Optimize Offboarding

Don’t let them get away! You spent so much money to acquire them, so try to keep them from leaving. It’s cheaper to reacquire a customer than to find a new customer.

  1. At-Risk Tagging: Use analytics (KISSmetrics, MixPanel, io) to find patterns of users who cancel, such as “haven’t logged in for two weeks.” These get an “At Risk” marker for immediate follow-up. Re-engage them.
  2. Exit Survey: Ask website visitors when they leave why they weren’t interested. Ask what they were looking for.
  3. Downsell at Cancellation: When a user wants to cancel, offer to a lower tier. Make clear this is a one-time offer and only because they met certain criteria.
  4. Credit Card Expiration Notices: Don’t let credit cards expire. Send email reminders about the value. Use a service like Churn Buster.
  5. Downsell at Signup: If users aren’t ready, offer an ebook, training course, or a limited version of your product
  6. Add Exit Intent to the Website: Use a survey or a giveaway to capture their email address.
  7. Send Personal Emails to Quitters: Why did they quit? Sign the email by the CTO or CEO. Fix the issues.
  8. Recover Lost Users: Add a win back sequence after 60 days (and/or 6 months) after a user cancels. Let them know you’ve added new features. Use this email to show the benefits.
  9. Extended Free Trials: If a free trial user doesn’t convert, let them know you’ve added 30 days to their free trial. Use the email to show the benefits.

How to Use Growth Hacking

Growth Hacking (GH) isn’t just for marketing. It requires participation of various teams, including Marketing, Sales, Design (colors, images…), Engineering (tagging, analytics…), UX/UI (User Experience, User Interface), and more. It absolutely requires solid experience and skill with A/B Splits & Multivariate Testing (MVT).

GH also requires attention to psychology and emotions.
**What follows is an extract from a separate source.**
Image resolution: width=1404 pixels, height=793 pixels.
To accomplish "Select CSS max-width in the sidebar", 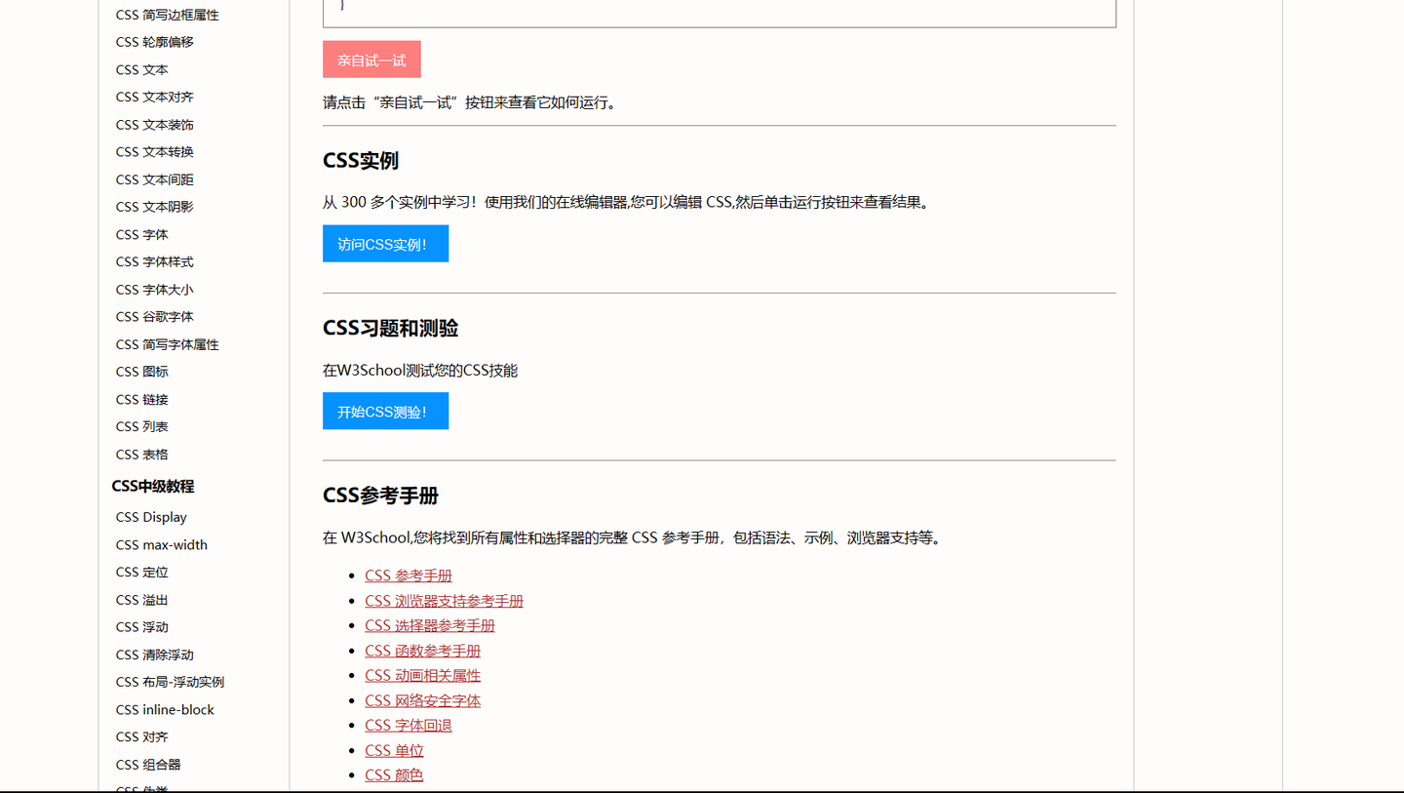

You have to understand what your users really want. You have to evoke their response.

To implement GH, you need top-level support and buy-in. This means the CEO, CTO, and CMO understand what you’re doing and wholly support it. You need their support and authority because the various teams will resist (and resent) what you are doing because you’re cutting across teams. This means the CEO has to grant you cross-team authority, which means the ability to direct any team. When someone refuses to do something or gives it a low priority, you’ll need the CEO to come in and tell the person to do it.

This is why GH is done mostly by small startups that collaborate intensely and closely. They understand the goal and work together. This is why small startups can use GH to grow explosively.